» What the task requires
Put the lines of these rows, from the line with "the blonde woman" to the line with "Action: click(x=1066, y=393)", into a JSON list of strings with one string per line, leaving out blank lines.

[Rows from a dataset]

---*---

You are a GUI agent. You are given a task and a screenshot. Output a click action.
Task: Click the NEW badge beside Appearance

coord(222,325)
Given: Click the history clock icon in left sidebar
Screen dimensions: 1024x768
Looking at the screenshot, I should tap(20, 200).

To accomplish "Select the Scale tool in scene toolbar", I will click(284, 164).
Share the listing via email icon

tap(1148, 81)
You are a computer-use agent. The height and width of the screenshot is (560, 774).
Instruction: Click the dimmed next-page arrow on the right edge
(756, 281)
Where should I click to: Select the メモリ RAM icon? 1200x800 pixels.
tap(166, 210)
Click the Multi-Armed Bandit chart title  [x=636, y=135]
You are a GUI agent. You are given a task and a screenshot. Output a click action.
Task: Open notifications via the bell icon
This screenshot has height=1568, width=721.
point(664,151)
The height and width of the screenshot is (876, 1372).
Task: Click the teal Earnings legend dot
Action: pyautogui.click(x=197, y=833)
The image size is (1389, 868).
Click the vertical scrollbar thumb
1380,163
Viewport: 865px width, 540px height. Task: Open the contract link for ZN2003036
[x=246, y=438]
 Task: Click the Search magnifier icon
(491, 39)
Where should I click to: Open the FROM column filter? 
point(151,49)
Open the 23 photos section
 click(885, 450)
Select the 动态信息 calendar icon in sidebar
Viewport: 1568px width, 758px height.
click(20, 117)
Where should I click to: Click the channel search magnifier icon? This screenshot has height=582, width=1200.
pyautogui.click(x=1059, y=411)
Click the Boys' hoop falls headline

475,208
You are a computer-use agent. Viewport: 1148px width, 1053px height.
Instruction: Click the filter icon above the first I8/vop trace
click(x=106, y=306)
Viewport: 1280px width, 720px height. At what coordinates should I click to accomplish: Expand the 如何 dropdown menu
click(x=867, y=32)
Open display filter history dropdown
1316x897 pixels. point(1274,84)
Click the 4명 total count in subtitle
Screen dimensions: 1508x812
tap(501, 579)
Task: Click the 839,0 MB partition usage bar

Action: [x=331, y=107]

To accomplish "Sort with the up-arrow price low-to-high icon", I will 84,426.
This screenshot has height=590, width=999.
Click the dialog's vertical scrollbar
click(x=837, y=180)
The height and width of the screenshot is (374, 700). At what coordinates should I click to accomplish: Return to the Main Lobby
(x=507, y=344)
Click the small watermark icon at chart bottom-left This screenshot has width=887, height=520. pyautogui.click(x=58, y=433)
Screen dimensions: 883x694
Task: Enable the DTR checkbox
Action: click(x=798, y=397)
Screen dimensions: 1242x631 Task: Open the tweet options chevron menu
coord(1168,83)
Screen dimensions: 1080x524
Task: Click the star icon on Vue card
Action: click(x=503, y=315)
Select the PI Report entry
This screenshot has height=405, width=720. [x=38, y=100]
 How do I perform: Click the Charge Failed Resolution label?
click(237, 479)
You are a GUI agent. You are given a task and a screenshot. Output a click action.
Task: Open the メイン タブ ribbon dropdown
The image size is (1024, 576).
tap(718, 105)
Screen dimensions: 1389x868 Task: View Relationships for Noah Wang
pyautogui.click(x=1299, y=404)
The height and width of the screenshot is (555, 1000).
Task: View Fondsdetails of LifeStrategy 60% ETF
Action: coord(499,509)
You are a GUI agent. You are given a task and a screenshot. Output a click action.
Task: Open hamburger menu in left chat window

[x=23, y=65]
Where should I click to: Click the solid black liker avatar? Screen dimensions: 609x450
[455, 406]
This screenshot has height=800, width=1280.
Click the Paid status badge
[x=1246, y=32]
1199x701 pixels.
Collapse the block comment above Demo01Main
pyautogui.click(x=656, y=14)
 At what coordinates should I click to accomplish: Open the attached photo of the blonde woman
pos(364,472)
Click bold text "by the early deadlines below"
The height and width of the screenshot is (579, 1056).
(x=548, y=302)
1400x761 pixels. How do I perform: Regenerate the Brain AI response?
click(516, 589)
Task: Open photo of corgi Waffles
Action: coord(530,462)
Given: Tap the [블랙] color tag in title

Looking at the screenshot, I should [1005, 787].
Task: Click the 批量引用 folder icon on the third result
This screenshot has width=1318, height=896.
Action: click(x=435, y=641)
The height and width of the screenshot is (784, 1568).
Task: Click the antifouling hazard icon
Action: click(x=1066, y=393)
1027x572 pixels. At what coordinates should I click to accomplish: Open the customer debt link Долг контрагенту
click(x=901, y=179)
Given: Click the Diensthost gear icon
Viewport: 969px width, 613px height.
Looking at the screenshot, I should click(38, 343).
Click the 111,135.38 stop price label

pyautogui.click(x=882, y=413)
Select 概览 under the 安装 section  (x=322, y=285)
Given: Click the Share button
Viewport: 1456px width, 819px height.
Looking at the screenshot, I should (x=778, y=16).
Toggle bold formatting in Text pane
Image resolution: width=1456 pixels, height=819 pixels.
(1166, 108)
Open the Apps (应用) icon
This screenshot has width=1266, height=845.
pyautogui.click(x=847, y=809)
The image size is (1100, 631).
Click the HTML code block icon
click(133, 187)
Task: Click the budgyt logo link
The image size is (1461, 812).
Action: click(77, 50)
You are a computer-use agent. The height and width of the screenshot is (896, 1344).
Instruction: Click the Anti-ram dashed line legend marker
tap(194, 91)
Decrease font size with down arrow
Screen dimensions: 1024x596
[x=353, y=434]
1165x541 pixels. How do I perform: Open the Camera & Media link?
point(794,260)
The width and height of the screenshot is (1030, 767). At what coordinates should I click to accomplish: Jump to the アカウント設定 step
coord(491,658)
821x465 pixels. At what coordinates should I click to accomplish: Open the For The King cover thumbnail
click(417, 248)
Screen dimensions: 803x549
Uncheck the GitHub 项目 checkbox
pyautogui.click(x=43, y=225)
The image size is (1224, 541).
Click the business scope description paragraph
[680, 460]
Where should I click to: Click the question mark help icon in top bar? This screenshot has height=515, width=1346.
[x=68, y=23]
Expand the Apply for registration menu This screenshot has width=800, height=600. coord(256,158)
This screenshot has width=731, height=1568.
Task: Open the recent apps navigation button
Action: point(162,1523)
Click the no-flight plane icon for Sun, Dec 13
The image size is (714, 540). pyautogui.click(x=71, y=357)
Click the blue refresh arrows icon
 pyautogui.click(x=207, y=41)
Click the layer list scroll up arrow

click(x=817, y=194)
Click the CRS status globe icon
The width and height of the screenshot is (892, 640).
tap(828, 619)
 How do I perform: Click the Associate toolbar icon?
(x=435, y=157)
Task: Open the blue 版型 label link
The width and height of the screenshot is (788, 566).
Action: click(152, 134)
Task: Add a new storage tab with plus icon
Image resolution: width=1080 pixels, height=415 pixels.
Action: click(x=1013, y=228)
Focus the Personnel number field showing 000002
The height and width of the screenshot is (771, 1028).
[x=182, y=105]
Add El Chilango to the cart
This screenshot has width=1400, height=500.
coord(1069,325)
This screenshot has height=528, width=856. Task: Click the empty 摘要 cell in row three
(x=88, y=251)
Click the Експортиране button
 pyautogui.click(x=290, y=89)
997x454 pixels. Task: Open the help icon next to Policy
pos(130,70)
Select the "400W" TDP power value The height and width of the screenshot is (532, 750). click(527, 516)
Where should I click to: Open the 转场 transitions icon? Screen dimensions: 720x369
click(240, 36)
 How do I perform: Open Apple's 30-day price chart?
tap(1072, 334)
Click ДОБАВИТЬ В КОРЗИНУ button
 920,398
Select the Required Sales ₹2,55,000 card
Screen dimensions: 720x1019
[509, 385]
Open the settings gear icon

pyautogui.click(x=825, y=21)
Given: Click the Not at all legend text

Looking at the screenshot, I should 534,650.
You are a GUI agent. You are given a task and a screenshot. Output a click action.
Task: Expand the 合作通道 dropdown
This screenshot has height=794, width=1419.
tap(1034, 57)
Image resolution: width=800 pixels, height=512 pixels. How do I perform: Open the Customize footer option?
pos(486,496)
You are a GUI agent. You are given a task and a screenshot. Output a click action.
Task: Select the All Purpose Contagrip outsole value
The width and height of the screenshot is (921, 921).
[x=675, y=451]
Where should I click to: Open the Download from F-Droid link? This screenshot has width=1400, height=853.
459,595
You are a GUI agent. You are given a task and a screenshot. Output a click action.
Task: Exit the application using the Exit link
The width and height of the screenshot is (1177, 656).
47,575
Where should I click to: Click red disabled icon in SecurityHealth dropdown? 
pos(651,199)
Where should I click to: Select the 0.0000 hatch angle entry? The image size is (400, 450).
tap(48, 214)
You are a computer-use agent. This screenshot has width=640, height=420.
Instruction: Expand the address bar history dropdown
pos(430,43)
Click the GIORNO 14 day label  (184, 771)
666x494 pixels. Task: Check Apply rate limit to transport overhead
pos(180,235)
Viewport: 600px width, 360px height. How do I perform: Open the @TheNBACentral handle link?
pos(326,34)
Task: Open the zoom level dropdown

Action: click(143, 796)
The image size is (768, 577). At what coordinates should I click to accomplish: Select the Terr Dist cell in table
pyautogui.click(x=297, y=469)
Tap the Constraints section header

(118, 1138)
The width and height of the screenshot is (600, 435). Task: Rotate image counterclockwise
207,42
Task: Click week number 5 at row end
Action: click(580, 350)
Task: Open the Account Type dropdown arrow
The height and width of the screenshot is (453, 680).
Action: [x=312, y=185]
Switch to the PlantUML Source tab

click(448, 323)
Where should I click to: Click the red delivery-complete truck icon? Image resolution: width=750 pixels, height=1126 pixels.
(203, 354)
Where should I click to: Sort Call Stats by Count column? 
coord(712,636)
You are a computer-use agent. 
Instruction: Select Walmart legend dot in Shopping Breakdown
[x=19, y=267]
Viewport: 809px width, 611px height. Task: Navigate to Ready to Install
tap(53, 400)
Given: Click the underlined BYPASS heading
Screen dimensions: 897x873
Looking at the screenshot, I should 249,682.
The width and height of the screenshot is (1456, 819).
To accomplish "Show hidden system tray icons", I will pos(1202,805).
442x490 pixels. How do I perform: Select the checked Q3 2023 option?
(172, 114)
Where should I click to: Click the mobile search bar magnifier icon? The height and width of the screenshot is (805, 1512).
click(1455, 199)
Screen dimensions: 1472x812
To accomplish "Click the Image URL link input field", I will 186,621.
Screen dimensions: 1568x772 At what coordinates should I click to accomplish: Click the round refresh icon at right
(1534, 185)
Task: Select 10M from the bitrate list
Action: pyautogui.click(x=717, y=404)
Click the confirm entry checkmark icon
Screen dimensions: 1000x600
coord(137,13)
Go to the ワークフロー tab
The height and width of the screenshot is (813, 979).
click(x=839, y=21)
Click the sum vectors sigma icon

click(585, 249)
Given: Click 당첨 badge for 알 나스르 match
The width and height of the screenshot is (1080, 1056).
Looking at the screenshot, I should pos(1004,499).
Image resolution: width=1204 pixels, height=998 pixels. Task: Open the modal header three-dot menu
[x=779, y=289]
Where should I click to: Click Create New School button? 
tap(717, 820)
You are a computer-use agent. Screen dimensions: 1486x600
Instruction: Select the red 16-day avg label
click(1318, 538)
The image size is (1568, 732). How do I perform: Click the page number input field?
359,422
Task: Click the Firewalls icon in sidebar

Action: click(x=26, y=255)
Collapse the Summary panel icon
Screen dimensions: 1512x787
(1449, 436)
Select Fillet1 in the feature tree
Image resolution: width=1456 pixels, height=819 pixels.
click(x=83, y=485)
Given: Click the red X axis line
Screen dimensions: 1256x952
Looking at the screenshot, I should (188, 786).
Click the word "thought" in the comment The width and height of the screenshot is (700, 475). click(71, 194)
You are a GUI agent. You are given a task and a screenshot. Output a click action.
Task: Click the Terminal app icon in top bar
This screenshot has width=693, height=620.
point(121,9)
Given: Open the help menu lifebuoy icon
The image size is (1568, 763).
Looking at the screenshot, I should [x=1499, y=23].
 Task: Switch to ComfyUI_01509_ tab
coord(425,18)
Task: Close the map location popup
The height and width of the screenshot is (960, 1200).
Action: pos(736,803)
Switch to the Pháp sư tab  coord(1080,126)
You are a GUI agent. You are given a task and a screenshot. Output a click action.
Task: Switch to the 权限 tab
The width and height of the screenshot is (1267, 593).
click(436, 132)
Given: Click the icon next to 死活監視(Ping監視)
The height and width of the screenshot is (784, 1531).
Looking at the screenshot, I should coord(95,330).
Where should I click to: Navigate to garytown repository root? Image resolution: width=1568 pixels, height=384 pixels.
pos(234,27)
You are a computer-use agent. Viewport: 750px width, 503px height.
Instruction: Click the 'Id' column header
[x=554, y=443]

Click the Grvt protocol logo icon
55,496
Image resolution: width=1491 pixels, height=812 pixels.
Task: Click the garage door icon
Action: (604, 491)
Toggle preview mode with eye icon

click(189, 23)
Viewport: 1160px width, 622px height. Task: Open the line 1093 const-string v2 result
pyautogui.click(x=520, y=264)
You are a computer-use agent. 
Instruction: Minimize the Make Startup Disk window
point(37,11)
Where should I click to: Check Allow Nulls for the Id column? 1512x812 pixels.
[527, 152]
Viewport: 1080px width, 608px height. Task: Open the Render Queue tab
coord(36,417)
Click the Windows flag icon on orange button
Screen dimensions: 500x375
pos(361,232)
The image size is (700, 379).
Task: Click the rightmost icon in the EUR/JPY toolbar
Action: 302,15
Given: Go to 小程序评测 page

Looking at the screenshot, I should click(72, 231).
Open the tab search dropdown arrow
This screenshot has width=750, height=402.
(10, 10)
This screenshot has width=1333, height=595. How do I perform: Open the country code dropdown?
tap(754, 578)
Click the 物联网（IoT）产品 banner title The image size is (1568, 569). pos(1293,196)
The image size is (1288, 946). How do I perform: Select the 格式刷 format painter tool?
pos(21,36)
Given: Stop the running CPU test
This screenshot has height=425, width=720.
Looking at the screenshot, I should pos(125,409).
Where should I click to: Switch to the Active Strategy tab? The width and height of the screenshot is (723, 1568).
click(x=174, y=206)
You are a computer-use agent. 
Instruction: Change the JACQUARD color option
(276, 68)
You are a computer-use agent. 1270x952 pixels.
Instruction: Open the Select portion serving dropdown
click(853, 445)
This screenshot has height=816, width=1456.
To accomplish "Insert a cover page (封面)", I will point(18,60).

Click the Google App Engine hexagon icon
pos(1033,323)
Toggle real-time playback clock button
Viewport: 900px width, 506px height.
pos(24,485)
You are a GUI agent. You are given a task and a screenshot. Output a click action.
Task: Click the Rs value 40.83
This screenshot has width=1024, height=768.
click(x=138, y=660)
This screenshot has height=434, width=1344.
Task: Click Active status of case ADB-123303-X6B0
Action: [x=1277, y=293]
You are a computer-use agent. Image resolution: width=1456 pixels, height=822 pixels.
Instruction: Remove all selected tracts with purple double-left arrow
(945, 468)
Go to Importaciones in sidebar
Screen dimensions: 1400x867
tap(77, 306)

---*---

» Expected answer
[
  " At what coordinates should I click to accomplish: Open the attached photo of the blonde woman",
  "pos(364,472)",
  "Click bold text \"by the early deadlines below\"",
  "The height and width of the screenshot is (579, 1056).",
  "(x=548, y=302)",
  "1400x761 pixels. How do I perform: Regenerate the Brain AI response?",
  "click(516, 589)",
  "Task: Open photo of corgi Waffles",
  "Action: coord(530,462)",
  "Given: Tap the [블랙] color tag in title",
  "Looking at the screenshot, I should [1005, 787].",
  "Task: Click the 批量引用 folder icon on the third result",
  "This screenshot has width=1318, height=896.",
  "Action: click(x=435, y=641)",
  "The height and width of the screenshot is (784, 1568).",
  "Task: Click the antifouling hazard icon",
  "Action: click(x=1066, y=393)"
]